Task goal
Starting with the line containing "Valentina Mancini (943, 823)" and going on through the line containing "GlobalComix (83, 1446)", return the lines of the data below exactly, and only those.

Items listed in a dataset
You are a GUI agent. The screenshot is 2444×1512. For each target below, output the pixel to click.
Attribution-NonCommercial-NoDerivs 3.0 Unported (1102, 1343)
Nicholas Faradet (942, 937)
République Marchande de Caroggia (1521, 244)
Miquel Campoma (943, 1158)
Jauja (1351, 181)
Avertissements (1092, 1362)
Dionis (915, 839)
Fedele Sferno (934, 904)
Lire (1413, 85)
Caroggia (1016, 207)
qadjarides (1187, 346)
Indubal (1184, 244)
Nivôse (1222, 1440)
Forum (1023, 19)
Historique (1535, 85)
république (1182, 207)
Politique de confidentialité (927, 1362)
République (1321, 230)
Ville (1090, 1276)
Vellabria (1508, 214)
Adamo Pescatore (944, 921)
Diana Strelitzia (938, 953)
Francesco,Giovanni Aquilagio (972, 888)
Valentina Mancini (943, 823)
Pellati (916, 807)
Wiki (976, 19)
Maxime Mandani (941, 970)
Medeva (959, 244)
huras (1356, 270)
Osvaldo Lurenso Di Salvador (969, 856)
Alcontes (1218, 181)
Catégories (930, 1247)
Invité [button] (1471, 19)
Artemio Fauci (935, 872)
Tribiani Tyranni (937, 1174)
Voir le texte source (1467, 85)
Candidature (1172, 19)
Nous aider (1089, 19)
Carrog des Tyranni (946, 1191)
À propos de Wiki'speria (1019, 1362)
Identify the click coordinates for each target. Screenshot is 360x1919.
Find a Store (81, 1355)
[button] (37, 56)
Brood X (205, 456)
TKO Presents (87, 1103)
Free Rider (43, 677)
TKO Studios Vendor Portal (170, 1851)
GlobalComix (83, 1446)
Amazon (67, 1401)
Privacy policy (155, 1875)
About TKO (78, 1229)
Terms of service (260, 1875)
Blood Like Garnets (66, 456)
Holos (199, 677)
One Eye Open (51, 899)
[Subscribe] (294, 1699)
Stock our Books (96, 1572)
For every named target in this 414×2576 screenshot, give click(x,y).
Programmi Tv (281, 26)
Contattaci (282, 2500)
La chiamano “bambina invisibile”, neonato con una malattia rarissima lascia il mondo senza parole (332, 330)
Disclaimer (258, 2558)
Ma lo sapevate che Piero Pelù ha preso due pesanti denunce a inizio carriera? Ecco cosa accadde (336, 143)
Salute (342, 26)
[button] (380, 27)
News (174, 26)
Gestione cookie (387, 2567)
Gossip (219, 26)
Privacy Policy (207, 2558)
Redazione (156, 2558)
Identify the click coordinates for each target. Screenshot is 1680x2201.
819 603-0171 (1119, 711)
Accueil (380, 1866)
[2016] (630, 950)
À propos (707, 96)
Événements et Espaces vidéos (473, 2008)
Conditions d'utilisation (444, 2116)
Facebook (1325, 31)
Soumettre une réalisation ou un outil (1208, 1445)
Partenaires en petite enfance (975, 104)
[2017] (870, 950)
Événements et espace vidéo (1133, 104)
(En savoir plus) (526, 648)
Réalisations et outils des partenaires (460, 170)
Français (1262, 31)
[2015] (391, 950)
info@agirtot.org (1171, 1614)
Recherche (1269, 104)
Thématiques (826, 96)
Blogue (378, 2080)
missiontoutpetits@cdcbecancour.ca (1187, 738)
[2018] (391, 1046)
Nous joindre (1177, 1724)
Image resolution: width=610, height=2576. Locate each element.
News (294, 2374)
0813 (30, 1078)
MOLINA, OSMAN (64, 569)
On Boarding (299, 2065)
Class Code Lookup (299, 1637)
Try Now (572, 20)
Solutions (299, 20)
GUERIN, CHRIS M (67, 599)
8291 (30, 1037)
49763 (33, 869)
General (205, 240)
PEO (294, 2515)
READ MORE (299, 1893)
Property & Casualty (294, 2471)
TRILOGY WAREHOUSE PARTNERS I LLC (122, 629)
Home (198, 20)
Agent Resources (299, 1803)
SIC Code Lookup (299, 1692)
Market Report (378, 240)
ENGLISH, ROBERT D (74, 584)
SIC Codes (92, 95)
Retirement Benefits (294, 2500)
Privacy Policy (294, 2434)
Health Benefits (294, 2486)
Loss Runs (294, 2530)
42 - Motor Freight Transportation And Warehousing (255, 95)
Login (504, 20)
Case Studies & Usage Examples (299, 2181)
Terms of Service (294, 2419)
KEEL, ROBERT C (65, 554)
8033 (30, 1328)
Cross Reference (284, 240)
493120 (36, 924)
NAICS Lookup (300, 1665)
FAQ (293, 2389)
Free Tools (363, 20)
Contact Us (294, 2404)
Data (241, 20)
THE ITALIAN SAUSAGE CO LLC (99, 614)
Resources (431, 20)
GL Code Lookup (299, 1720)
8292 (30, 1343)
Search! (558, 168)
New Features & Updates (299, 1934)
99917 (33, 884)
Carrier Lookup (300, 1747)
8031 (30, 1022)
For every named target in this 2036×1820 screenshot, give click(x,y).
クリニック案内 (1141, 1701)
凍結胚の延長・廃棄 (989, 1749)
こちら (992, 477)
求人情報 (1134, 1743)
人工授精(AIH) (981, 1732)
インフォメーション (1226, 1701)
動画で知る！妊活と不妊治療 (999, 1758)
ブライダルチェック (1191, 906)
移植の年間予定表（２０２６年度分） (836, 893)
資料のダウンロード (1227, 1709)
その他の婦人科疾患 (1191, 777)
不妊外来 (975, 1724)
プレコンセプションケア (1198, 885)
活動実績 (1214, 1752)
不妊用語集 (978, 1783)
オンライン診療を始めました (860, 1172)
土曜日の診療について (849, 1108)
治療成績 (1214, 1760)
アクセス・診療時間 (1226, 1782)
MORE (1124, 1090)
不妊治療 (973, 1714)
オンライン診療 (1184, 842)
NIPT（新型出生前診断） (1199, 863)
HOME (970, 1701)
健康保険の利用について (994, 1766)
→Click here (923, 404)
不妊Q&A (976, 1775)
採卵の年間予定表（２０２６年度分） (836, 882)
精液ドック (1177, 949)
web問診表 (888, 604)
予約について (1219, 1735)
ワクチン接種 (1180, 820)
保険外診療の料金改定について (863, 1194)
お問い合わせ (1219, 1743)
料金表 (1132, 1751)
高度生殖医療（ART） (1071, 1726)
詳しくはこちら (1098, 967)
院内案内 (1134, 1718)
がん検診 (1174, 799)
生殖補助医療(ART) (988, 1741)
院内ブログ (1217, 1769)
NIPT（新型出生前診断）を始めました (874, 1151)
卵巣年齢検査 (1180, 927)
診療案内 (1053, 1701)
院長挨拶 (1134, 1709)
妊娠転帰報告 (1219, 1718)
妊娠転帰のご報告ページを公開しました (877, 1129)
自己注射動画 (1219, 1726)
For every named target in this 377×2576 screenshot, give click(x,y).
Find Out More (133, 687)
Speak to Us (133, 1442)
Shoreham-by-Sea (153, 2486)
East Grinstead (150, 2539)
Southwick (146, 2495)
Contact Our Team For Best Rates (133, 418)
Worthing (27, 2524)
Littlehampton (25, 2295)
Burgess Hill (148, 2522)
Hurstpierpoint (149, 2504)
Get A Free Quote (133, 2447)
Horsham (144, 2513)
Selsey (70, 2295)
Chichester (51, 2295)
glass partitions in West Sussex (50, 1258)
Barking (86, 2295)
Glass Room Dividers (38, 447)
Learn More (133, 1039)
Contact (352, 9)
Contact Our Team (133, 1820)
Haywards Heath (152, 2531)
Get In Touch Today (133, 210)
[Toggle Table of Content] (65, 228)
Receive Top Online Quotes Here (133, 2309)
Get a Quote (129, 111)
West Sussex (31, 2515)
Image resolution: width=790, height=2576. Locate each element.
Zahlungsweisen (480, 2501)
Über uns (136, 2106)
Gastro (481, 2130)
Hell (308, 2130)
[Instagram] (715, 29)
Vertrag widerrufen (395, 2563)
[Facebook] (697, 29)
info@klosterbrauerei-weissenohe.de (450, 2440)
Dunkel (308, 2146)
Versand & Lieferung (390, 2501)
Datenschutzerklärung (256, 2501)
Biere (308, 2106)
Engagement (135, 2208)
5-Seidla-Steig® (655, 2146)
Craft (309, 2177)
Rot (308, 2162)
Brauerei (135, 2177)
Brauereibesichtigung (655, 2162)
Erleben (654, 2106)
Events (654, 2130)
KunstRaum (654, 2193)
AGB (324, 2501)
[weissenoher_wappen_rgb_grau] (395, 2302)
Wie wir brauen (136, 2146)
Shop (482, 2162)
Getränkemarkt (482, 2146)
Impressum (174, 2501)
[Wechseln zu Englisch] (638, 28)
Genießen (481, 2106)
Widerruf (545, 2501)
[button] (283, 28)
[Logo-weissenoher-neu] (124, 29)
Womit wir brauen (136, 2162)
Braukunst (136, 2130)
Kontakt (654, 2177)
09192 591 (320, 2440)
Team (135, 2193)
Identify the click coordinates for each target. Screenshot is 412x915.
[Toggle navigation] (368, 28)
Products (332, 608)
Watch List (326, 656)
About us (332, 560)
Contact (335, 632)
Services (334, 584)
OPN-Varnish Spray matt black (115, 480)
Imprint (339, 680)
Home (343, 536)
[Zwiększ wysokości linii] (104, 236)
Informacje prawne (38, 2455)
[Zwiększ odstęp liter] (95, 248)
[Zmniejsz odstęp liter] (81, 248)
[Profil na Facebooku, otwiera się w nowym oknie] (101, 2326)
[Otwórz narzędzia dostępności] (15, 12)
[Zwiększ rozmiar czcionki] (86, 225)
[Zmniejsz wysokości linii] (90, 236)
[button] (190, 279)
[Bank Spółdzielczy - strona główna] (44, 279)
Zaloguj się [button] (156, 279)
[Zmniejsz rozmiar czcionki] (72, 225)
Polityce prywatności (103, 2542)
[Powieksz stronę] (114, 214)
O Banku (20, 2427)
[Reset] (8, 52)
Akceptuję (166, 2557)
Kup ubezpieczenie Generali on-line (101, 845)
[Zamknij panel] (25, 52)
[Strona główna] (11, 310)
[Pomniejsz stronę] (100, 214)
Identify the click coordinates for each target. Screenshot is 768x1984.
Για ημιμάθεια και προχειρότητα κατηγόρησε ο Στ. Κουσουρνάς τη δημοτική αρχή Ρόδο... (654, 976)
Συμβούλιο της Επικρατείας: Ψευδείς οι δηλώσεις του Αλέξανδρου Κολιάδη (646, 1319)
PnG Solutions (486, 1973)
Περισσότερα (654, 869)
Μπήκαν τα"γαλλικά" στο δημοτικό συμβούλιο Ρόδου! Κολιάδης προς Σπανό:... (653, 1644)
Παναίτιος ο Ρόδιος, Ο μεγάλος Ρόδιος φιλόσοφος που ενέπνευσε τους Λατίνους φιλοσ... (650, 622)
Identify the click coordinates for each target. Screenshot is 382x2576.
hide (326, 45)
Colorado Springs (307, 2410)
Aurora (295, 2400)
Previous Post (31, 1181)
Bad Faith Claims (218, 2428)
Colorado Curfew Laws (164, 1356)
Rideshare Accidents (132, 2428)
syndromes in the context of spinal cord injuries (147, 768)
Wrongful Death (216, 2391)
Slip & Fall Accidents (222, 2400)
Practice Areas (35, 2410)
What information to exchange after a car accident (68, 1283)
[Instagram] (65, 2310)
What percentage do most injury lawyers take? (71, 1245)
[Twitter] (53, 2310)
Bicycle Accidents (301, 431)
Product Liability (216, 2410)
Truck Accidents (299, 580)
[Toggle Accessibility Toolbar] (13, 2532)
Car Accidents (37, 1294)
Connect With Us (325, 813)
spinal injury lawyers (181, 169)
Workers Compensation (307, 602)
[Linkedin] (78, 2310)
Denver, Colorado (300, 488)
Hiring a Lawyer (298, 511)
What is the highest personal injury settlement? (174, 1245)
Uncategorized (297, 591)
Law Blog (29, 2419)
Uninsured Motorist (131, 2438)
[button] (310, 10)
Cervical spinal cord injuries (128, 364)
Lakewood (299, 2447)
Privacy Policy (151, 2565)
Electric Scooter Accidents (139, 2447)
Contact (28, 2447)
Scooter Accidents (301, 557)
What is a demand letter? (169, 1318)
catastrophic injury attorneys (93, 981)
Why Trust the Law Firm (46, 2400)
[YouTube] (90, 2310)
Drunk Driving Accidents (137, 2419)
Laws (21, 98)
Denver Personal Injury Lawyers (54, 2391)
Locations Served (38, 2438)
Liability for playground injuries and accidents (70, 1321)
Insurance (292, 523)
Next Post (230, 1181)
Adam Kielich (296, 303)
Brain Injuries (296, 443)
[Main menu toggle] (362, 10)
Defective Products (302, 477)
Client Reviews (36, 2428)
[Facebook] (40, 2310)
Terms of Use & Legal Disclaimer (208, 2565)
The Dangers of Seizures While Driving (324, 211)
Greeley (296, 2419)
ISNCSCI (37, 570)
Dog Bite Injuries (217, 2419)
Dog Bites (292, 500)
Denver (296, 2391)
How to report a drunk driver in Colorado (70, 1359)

Output of the exercise
Valentina Mancini (943, 823)
Pellati (916, 807)
Wiki (976, 19)
Maxime Mandani (941, 970)
Medeva (959, 244)
huras (1356, 270)
Osvaldo Lurenso Di Salvador (969, 856)
Alcontes (1218, 181)
Catégories (930, 1247)
Invité [button] (1471, 19)
Artemio Fauci (935, 872)
Tribiani Tyranni (937, 1174)
Voir le texte source (1467, 85)
Candidature (1172, 19)
Nous aider (1089, 19)
Carrog des Tyranni (946, 1191)
À propos de Wiki'speria (1019, 1362)
Identify the click coordinates for each target. Screenshot is 360x1919.
Find a Store (81, 1355)
[button] (37, 56)
Brood X (205, 456)
TKO Presents (87, 1103)
Free Rider (43, 677)
TKO Studios Vendor Portal (170, 1851)
GlobalComix (83, 1446)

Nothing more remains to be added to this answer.